Thank you for being part of this community, Brenda, and for sharing your experiences. It's great to hear that your resilience is winning out. You're obviously working hard to make that happen, which in itself builds more resilience.

Happy 2014!

Cheers, Jane

Catherine,

I'd love to talk about my passions -- right now, I'm trying to figure out which graduate program is best for me, given my two children (ages 12 and 9 1/2), and my own health issues.  I will send you a direct message with my cell number.  Thank you for reaching out Catherine!  It's my pleasure to share my family trauma history -- I think telling that story puts a face and a name on all the concepts and abstract thinking...when it's personal, there's a LOT more healing going on.

Hi Brenda

  I'm in CA, just looked at your personal page to see where you are, found you in MD, we can work around the time zones.

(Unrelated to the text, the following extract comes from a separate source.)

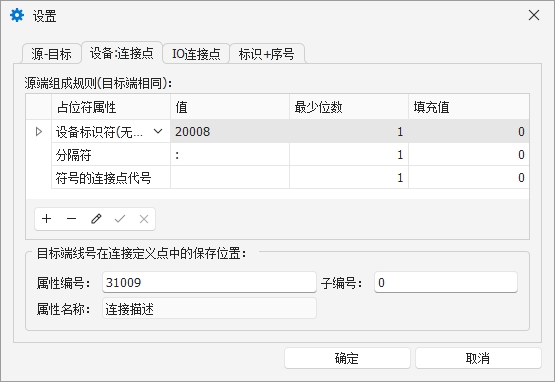555x382 pixels.
Task: Click the 属性名称 field showing 连接描述
Action: coord(209,308)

  Then I found this terrifically moving post you wrote above, so I wanted you to know that I had the identical experiences: "complex grief" is what my book "Don't Try this at Home" is all about.

   Please take a look at my opening chapters when time permits at www.AttachmentDisorderHealing.com/book

   So you know: you are NOT alone!  Together we can heal these things!

   Warmest wishes,

   Kathy

  

Kathy,

That's very kind of you to share!  I know I'm not alone.  I have found so many others living the same kind of dysfunctional traumatic family life as I have...

It's in the talking about it, in the honesty and the courage to share about it that others realize THEY are not alone!  Connecting with others who live that same story is filled with relief, and eliminates the isolation others experience when they believe it's only happening to them! Thanks so much for reading my post & sharing your story.